How to complete this task —
An exact transcript of all the records is required, with nothing left out.
── Material provided ──
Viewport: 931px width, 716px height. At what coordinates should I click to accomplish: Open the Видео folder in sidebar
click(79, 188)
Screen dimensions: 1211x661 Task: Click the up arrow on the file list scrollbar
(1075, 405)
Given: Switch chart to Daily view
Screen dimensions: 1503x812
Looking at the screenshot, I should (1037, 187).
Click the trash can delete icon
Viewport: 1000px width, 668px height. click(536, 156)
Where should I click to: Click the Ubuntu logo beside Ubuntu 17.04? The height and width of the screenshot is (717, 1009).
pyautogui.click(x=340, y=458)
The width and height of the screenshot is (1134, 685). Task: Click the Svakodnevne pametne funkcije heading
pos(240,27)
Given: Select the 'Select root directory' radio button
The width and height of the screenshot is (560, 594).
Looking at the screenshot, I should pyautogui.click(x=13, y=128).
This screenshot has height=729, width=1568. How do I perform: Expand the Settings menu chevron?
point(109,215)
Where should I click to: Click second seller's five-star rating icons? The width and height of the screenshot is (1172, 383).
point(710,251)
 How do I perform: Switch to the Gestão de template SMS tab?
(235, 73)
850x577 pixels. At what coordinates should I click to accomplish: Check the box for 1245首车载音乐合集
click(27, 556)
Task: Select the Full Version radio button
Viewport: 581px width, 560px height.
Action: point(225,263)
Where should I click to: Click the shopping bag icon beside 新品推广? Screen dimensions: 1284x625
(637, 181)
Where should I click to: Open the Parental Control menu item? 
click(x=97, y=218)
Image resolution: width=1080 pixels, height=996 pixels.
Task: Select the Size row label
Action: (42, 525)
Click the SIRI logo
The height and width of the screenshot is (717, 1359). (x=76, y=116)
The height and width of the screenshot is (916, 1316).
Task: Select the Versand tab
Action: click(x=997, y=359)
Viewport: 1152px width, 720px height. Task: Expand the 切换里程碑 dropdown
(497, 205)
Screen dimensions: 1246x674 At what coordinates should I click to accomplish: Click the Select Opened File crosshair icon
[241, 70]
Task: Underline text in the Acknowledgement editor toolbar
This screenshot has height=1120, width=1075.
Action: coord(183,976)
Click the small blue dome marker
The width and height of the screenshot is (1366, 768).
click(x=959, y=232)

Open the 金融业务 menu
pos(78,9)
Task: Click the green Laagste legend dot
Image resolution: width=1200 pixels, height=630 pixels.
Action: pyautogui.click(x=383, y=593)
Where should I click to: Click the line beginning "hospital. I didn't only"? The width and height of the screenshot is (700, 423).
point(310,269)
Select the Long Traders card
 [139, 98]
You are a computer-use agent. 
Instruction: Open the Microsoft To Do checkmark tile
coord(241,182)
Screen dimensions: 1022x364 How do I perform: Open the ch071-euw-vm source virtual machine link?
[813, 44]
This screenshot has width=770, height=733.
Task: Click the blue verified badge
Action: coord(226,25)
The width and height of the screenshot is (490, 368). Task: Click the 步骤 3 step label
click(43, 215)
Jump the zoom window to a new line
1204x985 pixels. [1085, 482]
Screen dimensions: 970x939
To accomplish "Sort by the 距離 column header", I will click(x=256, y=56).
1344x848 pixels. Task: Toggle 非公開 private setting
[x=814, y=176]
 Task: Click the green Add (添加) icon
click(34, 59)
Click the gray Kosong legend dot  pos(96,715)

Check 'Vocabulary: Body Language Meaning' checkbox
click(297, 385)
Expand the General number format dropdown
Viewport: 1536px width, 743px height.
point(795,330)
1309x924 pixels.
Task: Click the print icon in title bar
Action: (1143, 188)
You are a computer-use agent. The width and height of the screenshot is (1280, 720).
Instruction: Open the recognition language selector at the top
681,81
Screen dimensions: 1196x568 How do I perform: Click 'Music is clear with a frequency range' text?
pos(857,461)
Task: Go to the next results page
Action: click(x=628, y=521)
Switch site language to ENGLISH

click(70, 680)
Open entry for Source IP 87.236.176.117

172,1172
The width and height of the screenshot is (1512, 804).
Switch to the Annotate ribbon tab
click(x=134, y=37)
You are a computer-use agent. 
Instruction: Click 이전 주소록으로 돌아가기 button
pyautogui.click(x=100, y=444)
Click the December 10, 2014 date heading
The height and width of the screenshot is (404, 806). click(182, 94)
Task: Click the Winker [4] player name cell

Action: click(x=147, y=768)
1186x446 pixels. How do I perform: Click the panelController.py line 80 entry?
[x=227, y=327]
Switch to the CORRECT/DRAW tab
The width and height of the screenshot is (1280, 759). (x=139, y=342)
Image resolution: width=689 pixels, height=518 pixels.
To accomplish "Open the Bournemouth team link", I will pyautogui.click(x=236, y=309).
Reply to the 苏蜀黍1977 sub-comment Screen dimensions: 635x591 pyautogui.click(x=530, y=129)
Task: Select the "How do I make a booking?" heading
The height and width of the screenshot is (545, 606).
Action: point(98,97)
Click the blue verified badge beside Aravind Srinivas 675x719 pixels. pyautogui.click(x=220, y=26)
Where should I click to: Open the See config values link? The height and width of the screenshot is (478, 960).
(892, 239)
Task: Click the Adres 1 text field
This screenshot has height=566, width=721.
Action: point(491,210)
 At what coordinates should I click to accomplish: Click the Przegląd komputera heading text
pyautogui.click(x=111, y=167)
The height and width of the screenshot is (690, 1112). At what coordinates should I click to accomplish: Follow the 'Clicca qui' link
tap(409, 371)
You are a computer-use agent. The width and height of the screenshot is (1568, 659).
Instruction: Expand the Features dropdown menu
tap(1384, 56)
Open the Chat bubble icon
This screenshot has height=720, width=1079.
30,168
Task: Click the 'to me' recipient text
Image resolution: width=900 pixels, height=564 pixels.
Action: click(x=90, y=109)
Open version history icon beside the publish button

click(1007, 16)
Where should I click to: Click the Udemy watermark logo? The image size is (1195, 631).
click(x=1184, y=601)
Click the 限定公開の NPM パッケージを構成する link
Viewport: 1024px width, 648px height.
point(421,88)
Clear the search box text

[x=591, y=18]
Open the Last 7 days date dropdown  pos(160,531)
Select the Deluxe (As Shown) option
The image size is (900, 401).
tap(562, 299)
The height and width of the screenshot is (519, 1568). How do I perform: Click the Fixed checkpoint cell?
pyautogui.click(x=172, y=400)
───
Task output —
Viewport: 931px width, 716px height. At what coordinates should I click to accomplish: Open the Видео folder in sidebar
click(79, 188)
Screen dimensions: 1211x661 Task: Click the up arrow on the file list scrollbar
(1075, 405)
Given: Switch chart to Daily view
Screen dimensions: 1503x812
Looking at the screenshot, I should (1037, 187).
Click the trash can delete icon
Viewport: 1000px width, 668px height. click(536, 156)
Where should I click to: Click the Ubuntu logo beside Ubuntu 17.04? The height and width of the screenshot is (717, 1009).
pyautogui.click(x=340, y=458)
The width and height of the screenshot is (1134, 685). Task: Click the Svakodnevne pametne funkcije heading
pos(240,27)
Given: Select the 'Select root directory' radio button
The width and height of the screenshot is (560, 594).
Looking at the screenshot, I should pyautogui.click(x=13, y=128).
This screenshot has height=729, width=1568. How do I perform: Expand the Settings menu chevron?
point(109,215)
Where should I click to: Click second seller's five-star rating icons? The width and height of the screenshot is (1172, 383).
point(710,251)
 How do I perform: Switch to the Gestão de template SMS tab?
(235, 73)
850x577 pixels. At what coordinates should I click to accomplish: Check the box for 1245首车载音乐合集
click(27, 556)
Task: Select the Full Version radio button
Viewport: 581px width, 560px height.
Action: point(225,263)
Where should I click to: Click the shopping bag icon beside 新品推广? Screen dimensions: 1284x625
(637, 181)
Where should I click to: Open the Parental Control menu item? 
click(x=97, y=218)
Image resolution: width=1080 pixels, height=996 pixels.
Task: Select the Size row label
Action: (42, 525)
Click the SIRI logo
The height and width of the screenshot is (717, 1359). (x=76, y=116)
The height and width of the screenshot is (916, 1316).
Task: Select the Versand tab
Action: click(x=997, y=359)
Viewport: 1152px width, 720px height. Task: Expand the 切换里程碑 dropdown
(497, 205)
Screen dimensions: 1246x674 At what coordinates should I click to accomplish: Click the Select Opened File crosshair icon
[241, 70]
Task: Underline text in the Acknowledgement editor toolbar
This screenshot has height=1120, width=1075.
Action: coord(183,976)
Click the small blue dome marker
The width and height of the screenshot is (1366, 768).
click(x=959, y=232)

Open the 金融业务 menu
pos(78,9)
Task: Click the green Laagste legend dot
Image resolution: width=1200 pixels, height=630 pixels.
Action: pyautogui.click(x=383, y=593)
Where should I click to: Click the line beginning "hospital. I didn't only"? The width and height of the screenshot is (700, 423).
point(310,269)
Select the Long Traders card
 [139, 98]
You are a computer-use agent. 
Instruction: Open the Microsoft To Do checkmark tile
coord(241,182)
Screen dimensions: 1022x364 How do I perform: Open the ch071-euw-vm source virtual machine link?
[813, 44]
This screenshot has width=770, height=733.
Task: Click the blue verified badge
Action: coord(226,25)
The width and height of the screenshot is (490, 368). Task: Click the 步骤 3 step label
click(43, 215)
Jump the zoom window to a new line
1204x985 pixels. [1085, 482]
Screen dimensions: 970x939
To accomplish "Sort by the 距離 column header", I will click(x=256, y=56).
1344x848 pixels. Task: Toggle 非公開 private setting
[x=814, y=176]
 Task: Click the green Add (添加) icon
click(34, 59)
Click the gray Kosong legend dot  pos(96,715)

Check 'Vocabulary: Body Language Meaning' checkbox
click(297, 385)
Expand the General number format dropdown
Viewport: 1536px width, 743px height.
point(795,330)
1309x924 pixels.
Task: Click the print icon in title bar
Action: (1143, 188)
You are a computer-use agent. The width and height of the screenshot is (1280, 720).
Instruction: Open the recognition language selector at the top
681,81
Screen dimensions: 1196x568 How do I perform: Click 'Music is clear with a frequency range' text?
pos(857,461)
Task: Go to the next results page
Action: click(x=628, y=521)
Switch site language to ENGLISH

click(70, 680)
Open entry for Source IP 87.236.176.117

172,1172
The width and height of the screenshot is (1512, 804).
Switch to the Annotate ribbon tab
click(x=134, y=37)
You are a computer-use agent. 
Instruction: Click 이전 주소록으로 돌아가기 button
pyautogui.click(x=100, y=444)
Click the December 10, 2014 date heading
The height and width of the screenshot is (404, 806). click(182, 94)
Task: Click the Winker [4] player name cell

Action: click(x=147, y=768)
1186x446 pixels. How do I perform: Click the panelController.py line 80 entry?
[x=227, y=327]
Switch to the CORRECT/DRAW tab
The width and height of the screenshot is (1280, 759). (x=139, y=342)
Image resolution: width=689 pixels, height=518 pixels.
To accomplish "Open the Bournemouth team link", I will pyautogui.click(x=236, y=309).
Reply to the 苏蜀黍1977 sub-comment Screen dimensions: 635x591 pyautogui.click(x=530, y=129)
Task: Select the "How do I make a booking?" heading
The height and width of the screenshot is (545, 606).
Action: point(98,97)
Click the blue verified badge beside Aravind Srinivas 675x719 pixels. pyautogui.click(x=220, y=26)
Where should I click to: Open the See config values link? The height and width of the screenshot is (478, 960).
(892, 239)
Task: Click the Adres 1 text field
This screenshot has height=566, width=721.
Action: point(491,210)
 At what coordinates should I click to accomplish: Click the Przegląd komputera heading text
pyautogui.click(x=111, y=167)
The height and width of the screenshot is (690, 1112). At what coordinates should I click to accomplish: Follow the 'Clicca qui' link
tap(409, 371)
You are a computer-use agent. The width and height of the screenshot is (1568, 659).
Instruction: Expand the Features dropdown menu
tap(1384, 56)
Open the Chat bubble icon
This screenshot has height=720, width=1079.
30,168
Task: Click the 'to me' recipient text
Image resolution: width=900 pixels, height=564 pixels.
Action: click(x=90, y=109)
Open version history icon beside the publish button

click(1007, 16)
Where should I click to: Click the Udemy watermark logo? The image size is (1195, 631).
click(x=1184, y=601)
Click the 限定公開の NPM パッケージを構成する link
Viewport: 1024px width, 648px height.
point(421,88)
Clear the search box text

[x=591, y=18]
Open the Last 7 days date dropdown  pos(160,531)
Select the Deluxe (As Shown) option
The image size is (900, 401).
tap(562, 299)
The height and width of the screenshot is (519, 1568). How do I perform: Click the Fixed checkpoint cell?
pyautogui.click(x=172, y=400)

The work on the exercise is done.